Whilst it's true that prices, in many ways, are perceived as being too high for media, the complaint that high ticket prices at the cinema 'force' people to pirate is very poor justification indeed.
I wasn't trying to attempet to add jsutification, just reasoning which you've actually added onto further down
It's certainly not helping the situation, especially say family with 3 kids and the young uns all want to see the "summer hits" that easy £50 in tickets to start with, most will look at this with a why bother attitude and just DL it.
There are hundreds, if not thousands of products that people think are too highly priced; from designer clothes to luxury food - does that justify stealing them?
Of course not.
People still do *shrug*
The physical properties argument holds no water either, as has been stated, it takes very real physical resources to produce media - that plainly represents their intrinsic physical value.
They haven't been deprived of the physical resources in order to produce the item either.
What's more cinemas actually make very small profit margins - that could be attributed to studios charging too high a price for the right to screen films, but for whatever reason that's the current going rate.
Heres the bit I was mentioning, the cinema may have relatively small margins, if however it is due to studios charging them through the nose in order to screen a movie then surely this is a contributing factor to the "cinema experience" cost that needs to be looked at?
People are acting like media content is a God given right. It's a LUXURY, if you can't afford it you shouldn't feel it's still your absolute right to have it for free just because you don't like paying for it.

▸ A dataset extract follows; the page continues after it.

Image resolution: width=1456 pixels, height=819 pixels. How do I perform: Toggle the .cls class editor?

Part fo the problem, 80/90's as referenced too earlier were prolific for piracy yet nothing really ever seemed to get done about it.

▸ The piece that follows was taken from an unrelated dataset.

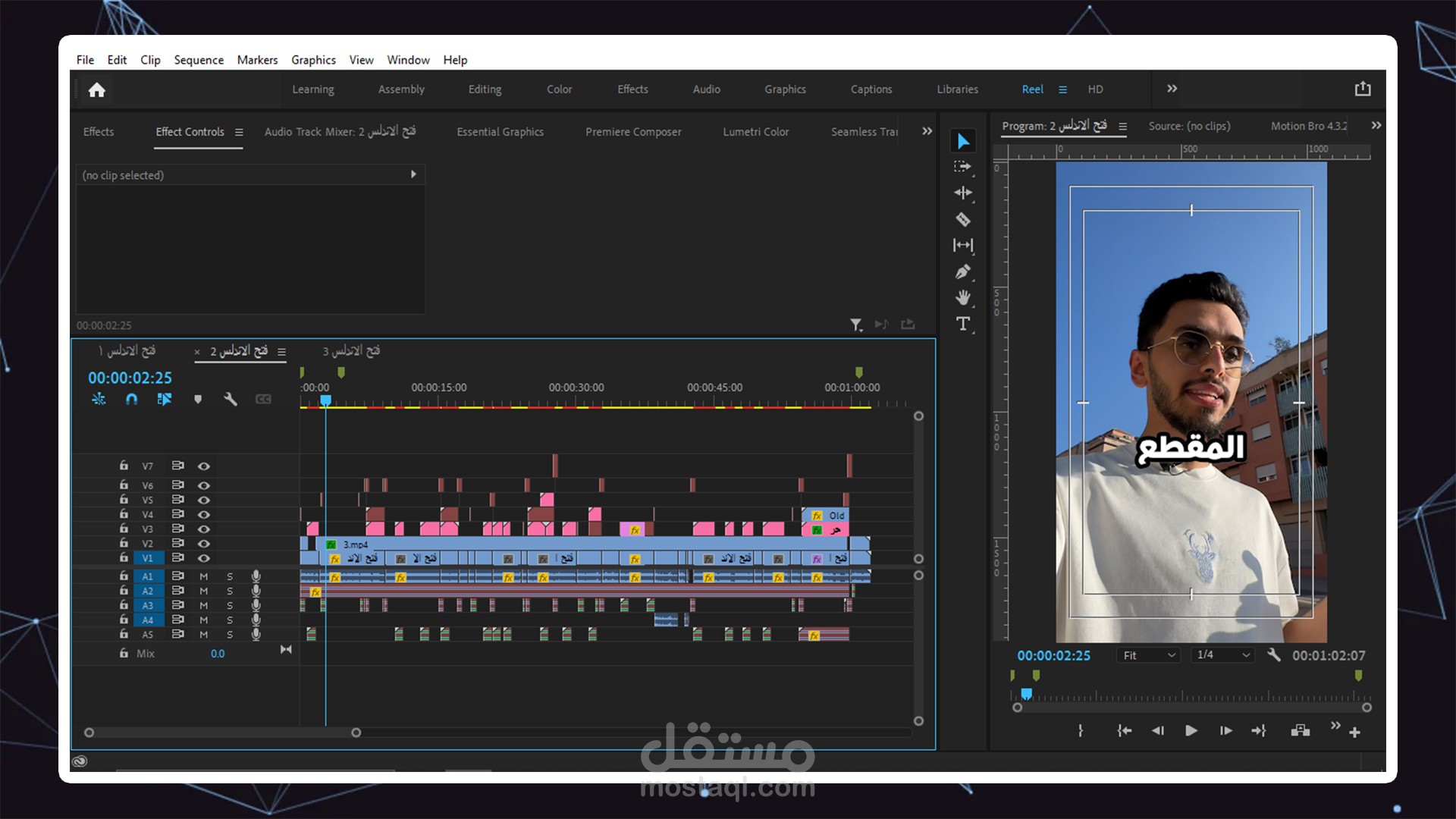Click program monitor playhead scrubber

Multi deck VCR's, Multi deck tape players, Radio to casette, your friends speccy game to a blank tape.
Some And this is a vicious circle because pirates push up the price for the honest consumer, arguably more than any other factor.
Yes Piracy is a problem, however there are multiple factors to it, I disagree Piracy is the main one. The attitude towards consumers is imho
I personally greatly appreciate the stealth punishments that some games deal out to pirates, from the wonky cape in Arkham Asylum to the giant pink Scorpion in Serious Sam 3. Both games I legitimately paid for in Steam, but both at a sweet price in a sale.
Even more amusing when people start kicking off on the official forums about a bug theyre facing
I didn't want to pay full price either, so I waited until they were on sale, it's not as if there aren't legit ways to pay less. It's just that pirates have a twisted set of morals and an idea the world somehow owes it to them.
Most games within a few weeks of release now are <£15 unfortunatley people are inpatient. There other ways to pay yes, liek the russian keys and stuff. But then the publisher then goes and blocks a valid key as they decide your country should pay more? Same with prices on steam £/€/$ seem to be at some randomly invented exchange rate and as above theyre not decided by steam/valve but by the publishers of the game.